“That’s my job,” he offers. “You will have a whiskey waiting for you when you return.”
“Make that two whiskeys, Sameh,” Anya adds.
My employer and I make for the elevators, knowing our work in a very unsafe Egypt has only just begun.
CHAPTER TWENTY
The room is small, but spacious enough for two people who barely know one another. There is only one queen-sized bed, so that will have to do, should we even get the chance to use it. Set on the desk is a laptop computer and a large manila envelope which has been sealed with clear packing tape. While Anya uses the bathroom to freshen up, I go to the package, tear the top open. Inside I find a 9mm Smith and Wesson automatic. My preferred brand of hand cannon precisely. Plus two extra ammo clips of nine rounds apiece. There’s also a USB cord and a stack of Egyptian pounds. Slipping the pistol into my pant waist, I stuff the ammo clips into the right pocket of my leather bomber, and the cash into my left trouser pocket. I also use the opportunity to change out the SIM card on my Droid. Anya’s phone is made by Samsung which means changing her card is out of the question. Such are the risks inherent in our quest.
When Anya emerges from the bath, she doesn’t look happy.
“There was barely a trickle of water,” she points out.
“Get used to it. You’re not gonna find Carnival Cruises travelling up and down the Nile anytime soon.
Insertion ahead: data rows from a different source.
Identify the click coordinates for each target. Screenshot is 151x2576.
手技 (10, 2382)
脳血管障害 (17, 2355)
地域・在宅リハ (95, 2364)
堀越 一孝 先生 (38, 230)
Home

You saw what was happening in Tahrir Square. We barely made it out of there alive. Cairo and much of Egypt is a post-revolution wreck.”
I ask her for her smartphone. She pulls it out of her bag and hands it to me. I then proceed to download the shroud photos. When it’s done a few seconds later, I hand her back the phone. I had avoided pulling the Giza map out on the plane or, for that matter, going over the photos we took of the shroud. I had no idea who might be following us. Who might be watching. Now we’re surrounded by four walls. Now will be as safe as things get, until we once more board a plane out of Cairo.
I bring up the photo of the blueprint located on the bottom right-hand of the shroud. Now that it’s downloaded to a computer I’m able to blow it up and get a perfect look at it.
“What’s that look like to you?” I pose to Anya.
She leans in, stares at the screen.
“Like a series of chambers leading down into the depths of the earth.”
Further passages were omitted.